Segundo Marx, a política só é capaz de efetuar as tarefas negativas da revolução, e não as positivas. As tarefas positivas, referentes à reestruturação dos fundamentos estruturais e funcionais do metabolismo social, só podem ser cumpridas por uma força social que crie órgãos capazes de não só destruir ou decretar, mas construir as formas de ser alternativas. Tais formas de ser certamente serão homologadas politicamente, mas sua natureza essencialmente extrapolítica as impede de serem implementadas politicamente.

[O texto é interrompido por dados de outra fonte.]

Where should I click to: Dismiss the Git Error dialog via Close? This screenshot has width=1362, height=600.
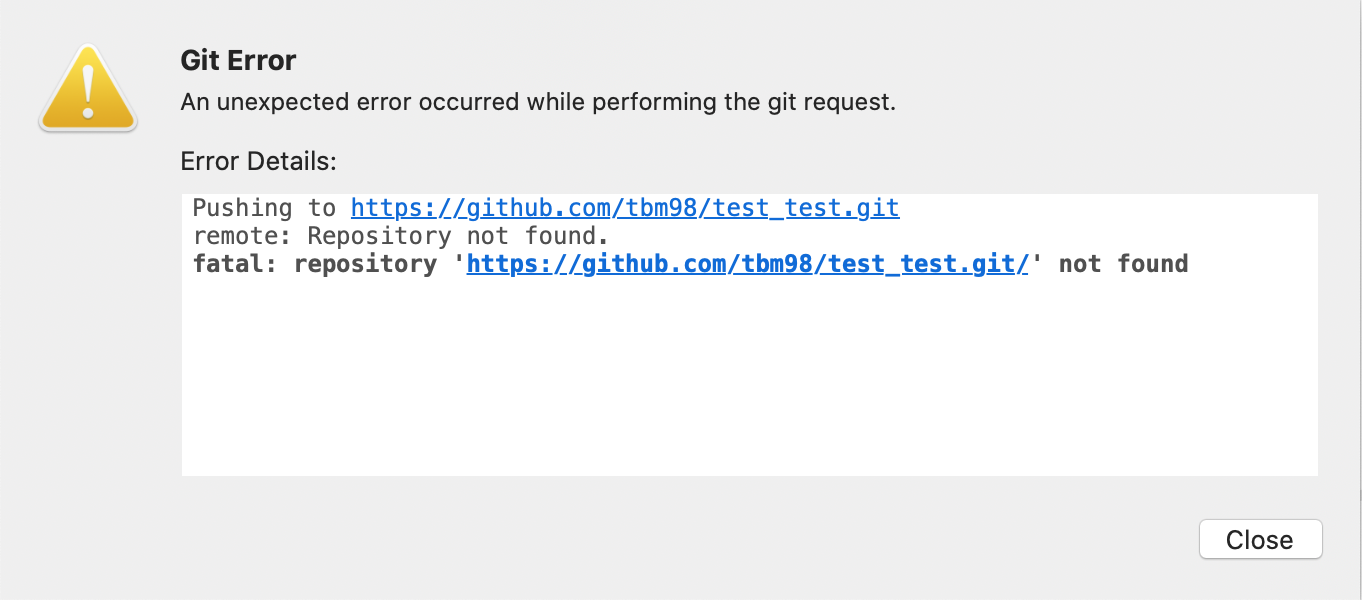(x=1260, y=539)
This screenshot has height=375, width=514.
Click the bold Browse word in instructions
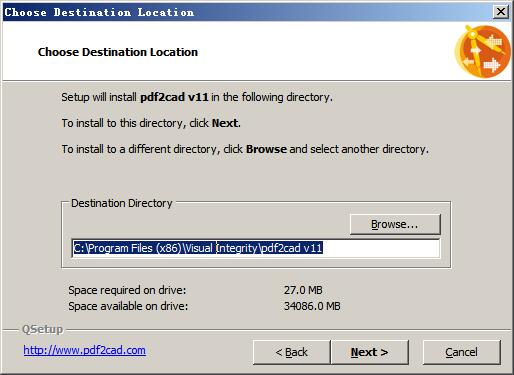tap(266, 149)
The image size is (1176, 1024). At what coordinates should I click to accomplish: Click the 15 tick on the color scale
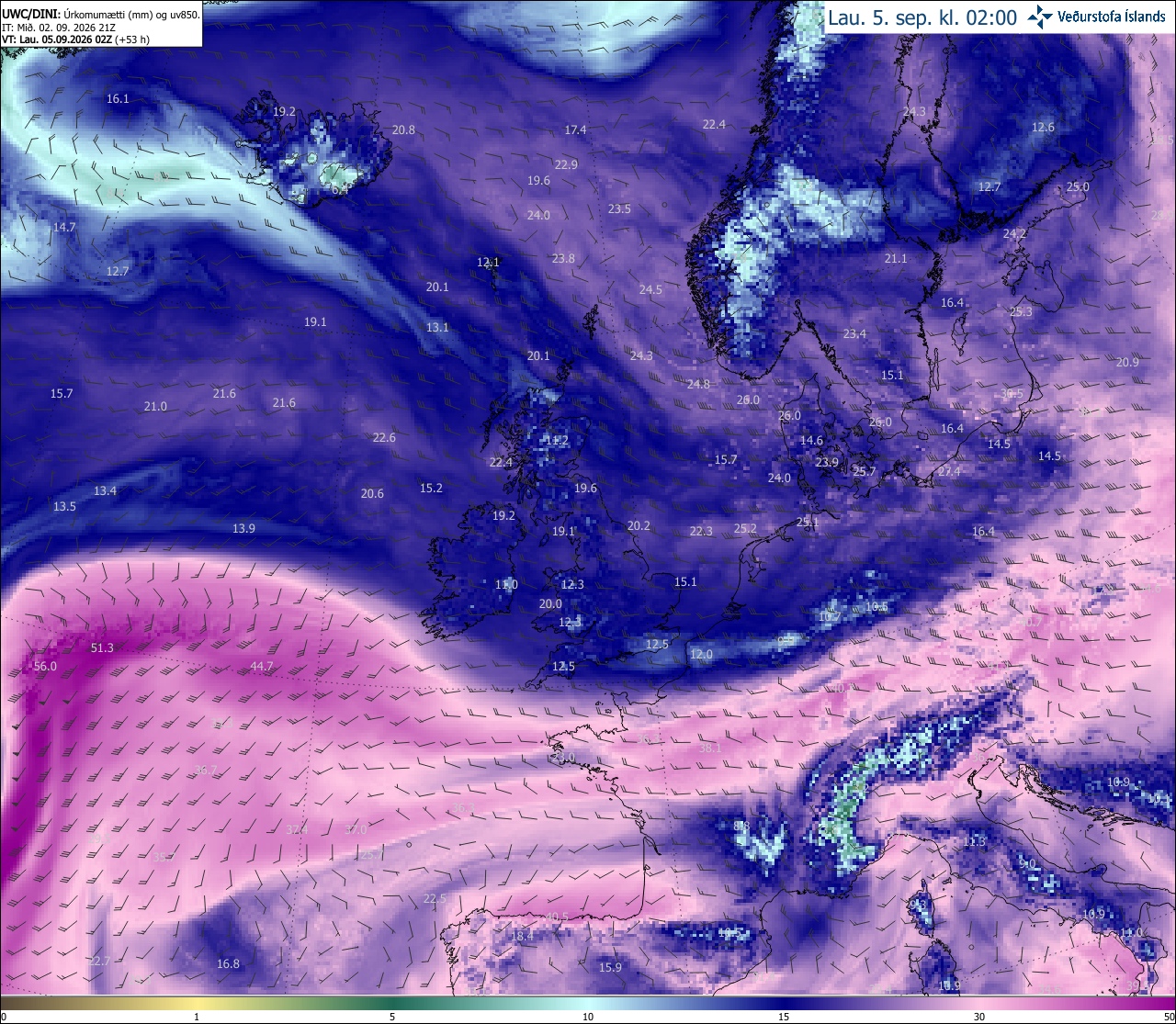click(784, 1017)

A Comuna de Paris, em seus 62 dias de existência antes do massacre [1] operado pelo capital francês em conluio com o capital prussiano, teve chance de apenas iniciar parte das tarefas revolucionárias construtivas (positivas). Numa passagem genial Marx afirmou:

As classes trabalhadoras sabem que têm de passar por diferentes fases da luta de classe. Sabem que a substituição das condições econômicas da escravidão do trabalho pelas condições do trabalho livre e associado só pode ser o trabalho progressivo do tempo (essa transformação econômica), que isso requer não apenas uma mudança na distribuição, mas uma nova organização da produção – ou, antes, requer a liberação (desobstrução) das formas sociais de produção no atual trabalho organizado (engendrado pela indústria atual), libertando-as dos grilhões da escravidão, de seu atual caráter de classe – e o estabelecimento de sua harmoniosa coordenação nacional e internacional. Elas sabem que essa obra de regeneração será continuamente atrasada e impedida pela resistência de direitos adquiridos e egoísmos de classe. Elas sabem que a atual “ação espontânea das leis naturais do capital e da propriedade fundiária” só pode dar lugar à “ação espontânea das leis da economia social do trabalho livre e associado” mediante um longo processo de desenvolvimento de novas condições, tal como ocorreu com a “ação espontânea das leis econômicas da servidão”. Mas elas sabem, ao mesmo tempo, que grandes passos podem ser dados desde já pela forma comunal de organização política e que é chegada a hora de iniciar esse movimento para elas mesmas e para o gênero humano. (MARX, 2011: 132 – grifos nossos).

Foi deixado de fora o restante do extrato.